_TEXTE À LIRE_
= = = = =

« Quo vadis libre-échange ? Garder le cap face au risque de repli »

Affaires économiques

Actualité & tendances n°19

Lynn Zoenen, conseillère, Affaires économiques de gauche à droite: Marc Wagener, directeur Affaires économiques, Lynn Zoenen, économiste et Carlo Thelen, directeur général de la Chambre de Commerce

L’édition n°19 du bulletin économique « Actualité & tendances » de la Chambre de Commerce est consacrée au libre-échange. Le message principal que la Chambre de Commerce souhaite adresser aux entreprises, aux décideurs politiques ainsi qu’à toute autre partie prenante qui s’intéresse à la libéralisation des échanges commerciaux internationaux se trouve dans le titre de la publication : « Garder le cap face au risque de repli ».

Ce propos intervient à un moment propice, le libre-échange ayant été fortement médiatisé ces dernières années dans le cadre notamment de plusieurs projets d’accords commerciaux internationaux et, par ailleurs plus récemment, dans le contexte du Brexit, des récents commentaires américains à l’égard du système multilatéral en matière de libéralisation des échanges  et des élections présidentielles en France.

= = = = =

_DONNÉES ENREGISTRÉES_
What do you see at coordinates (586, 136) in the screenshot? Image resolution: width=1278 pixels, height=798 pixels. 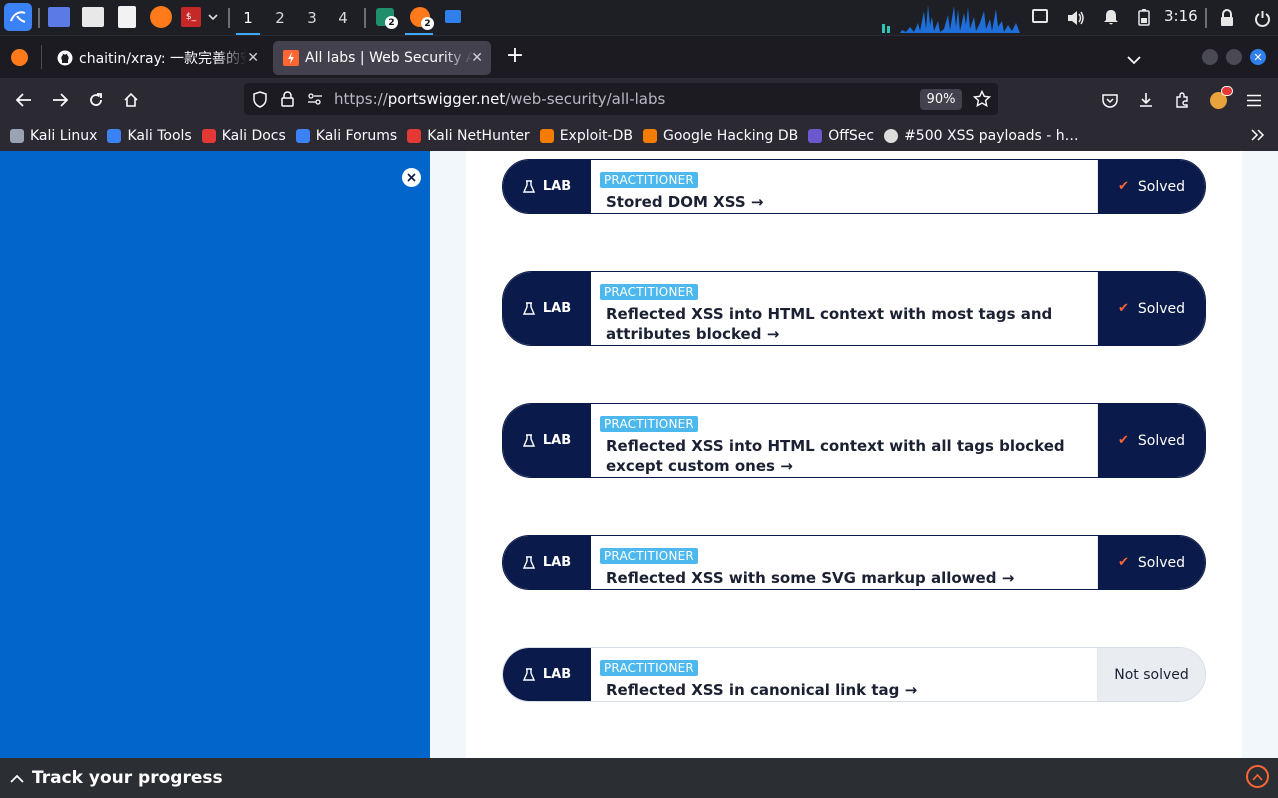 I see `bookmark-exploit-db: Exploit-DB` at bounding box center [586, 136].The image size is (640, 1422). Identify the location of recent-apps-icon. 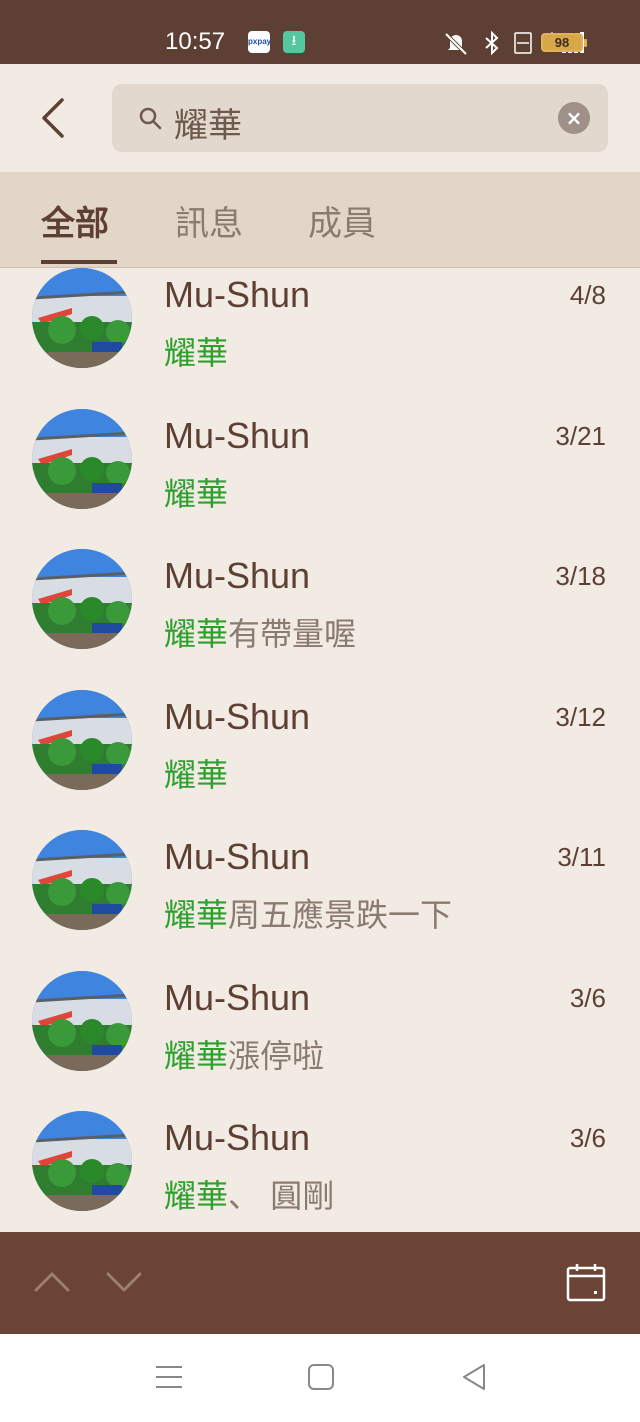
(169, 1377). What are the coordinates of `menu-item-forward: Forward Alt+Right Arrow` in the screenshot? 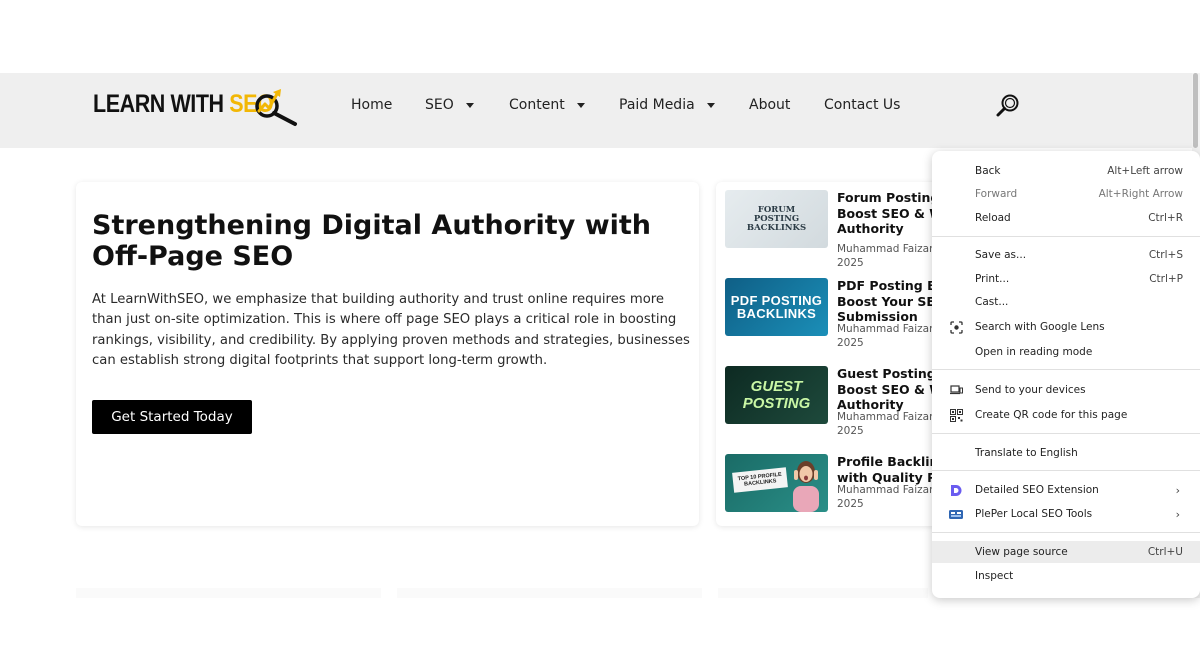 It's located at (1066, 194).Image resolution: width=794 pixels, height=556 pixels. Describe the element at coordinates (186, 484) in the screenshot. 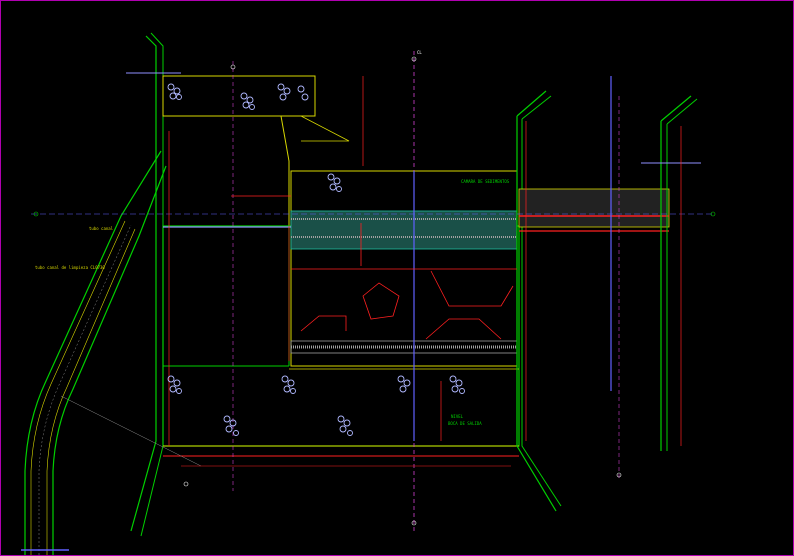

I see `axis-bubble-icon` at that location.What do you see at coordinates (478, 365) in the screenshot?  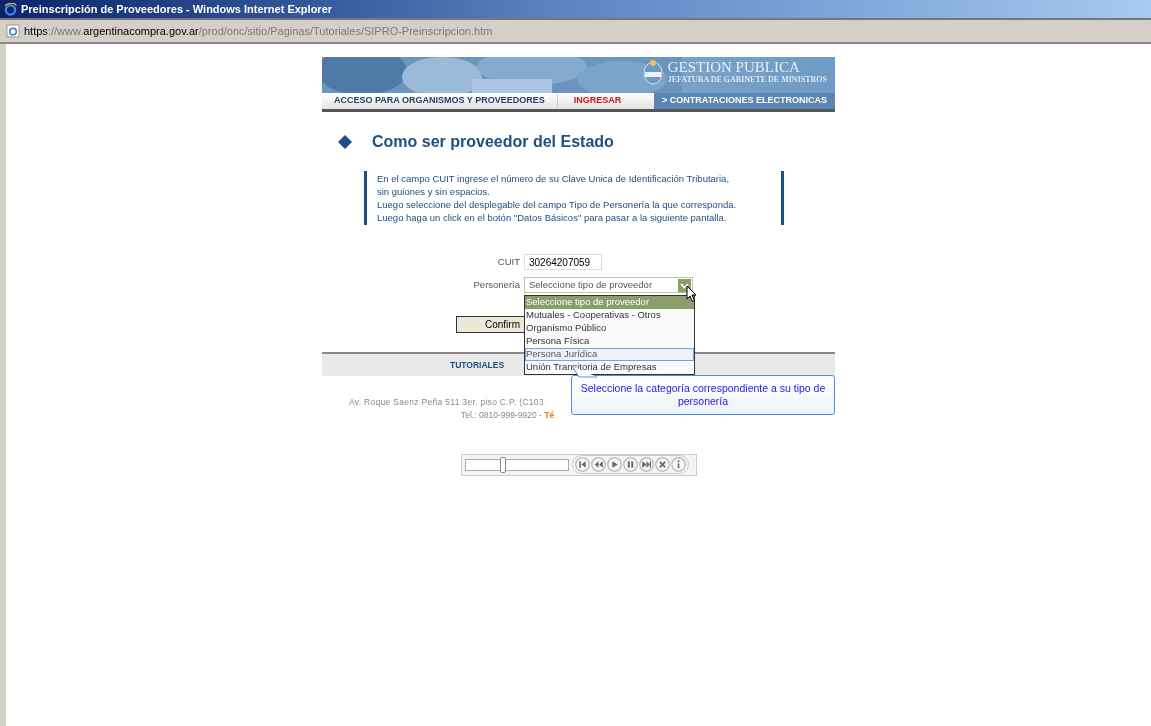 I see `footer-nav-link: TUTORIALES` at bounding box center [478, 365].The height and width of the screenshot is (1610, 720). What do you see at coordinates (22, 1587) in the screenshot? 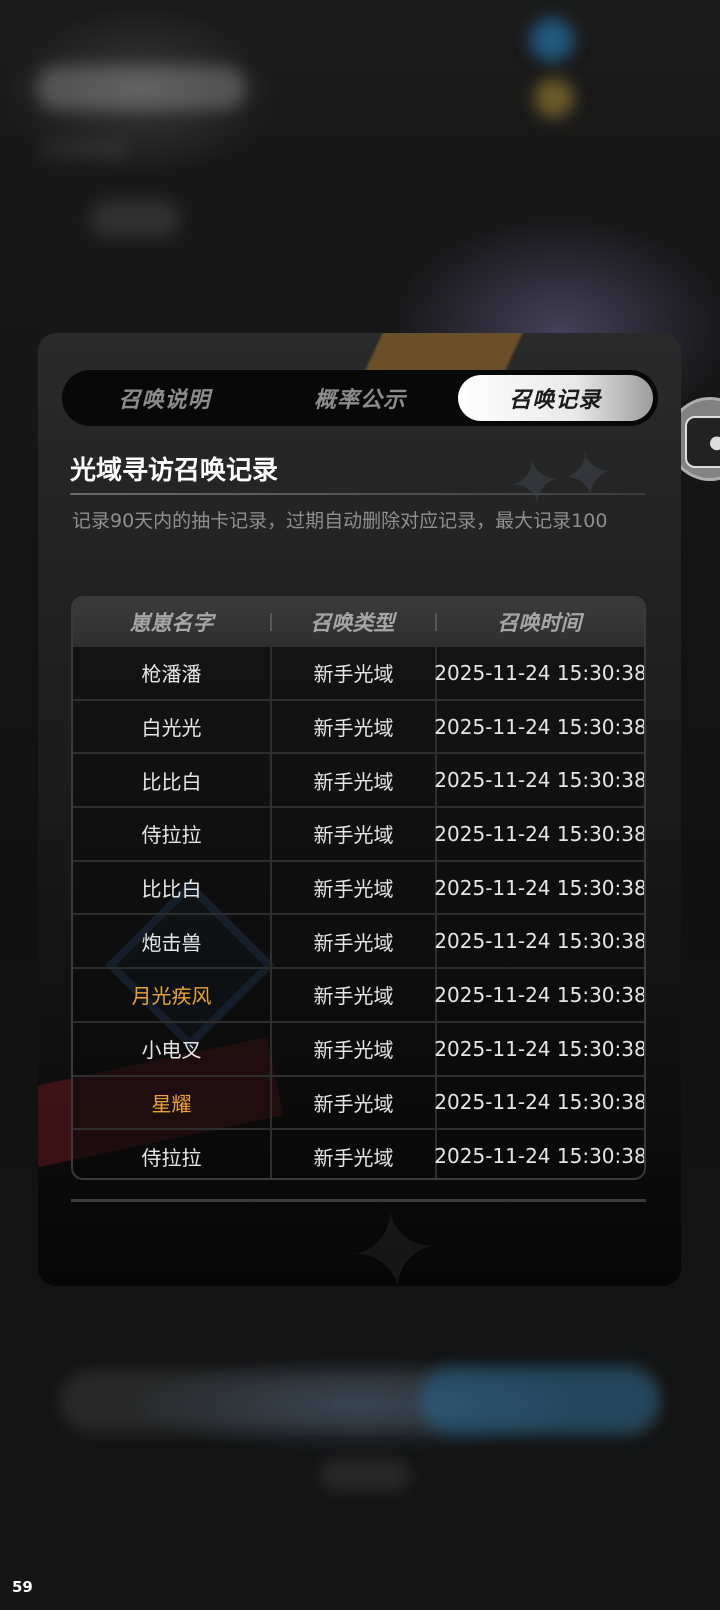
I see `fps-counter: 59` at bounding box center [22, 1587].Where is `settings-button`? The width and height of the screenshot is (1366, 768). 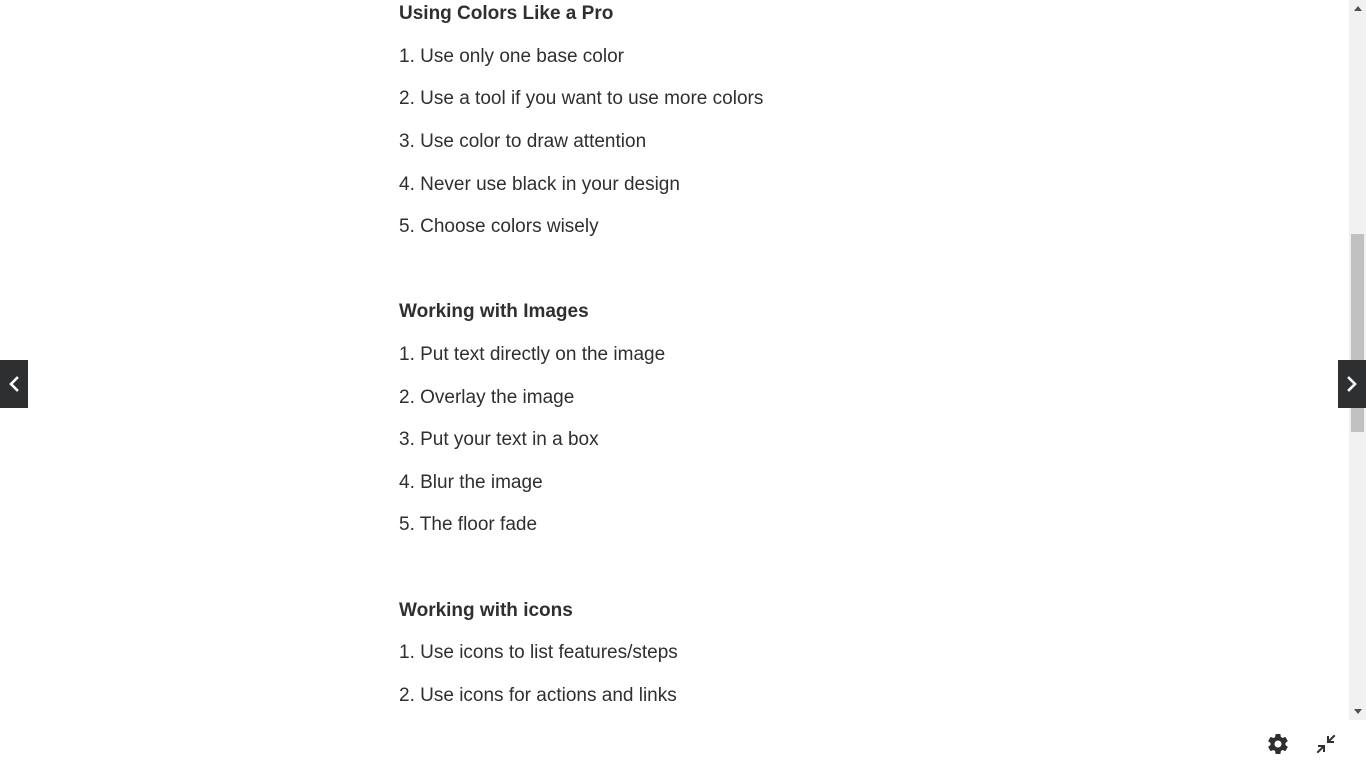
settings-button is located at coordinates (1278, 744).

= = = = =

_CONSIGNE 1_
D'après le texte sur le libre-échange, à quel thème l'édition n°19 du bulletin « Actualité & tendances » est-elle consacrée ?
_CONSIGNE 2_
Recopiez à l'identique le passage du texte sur le libre-échange qui commence par « Ce propos intervient » et se termine par « présidentielles en France. ».

_RÉPONSE ATTENDUE 1_
Elle est consacrée au libre-échange.

_RÉPONSE ATTENDUE 2_
Ce propos intervient à un moment propice, le libre-échange ayant été fortement médiatisé ces dernières années dans le cadre notamment de plusieurs projets d’accords commerciaux internationaux et, par ailleurs plus récemment, dans le contexte du Brexit, des récents commentaires américains à l’égard du système multilatéral en matière de libéralisation des échanges  et des élections présidentielles en France.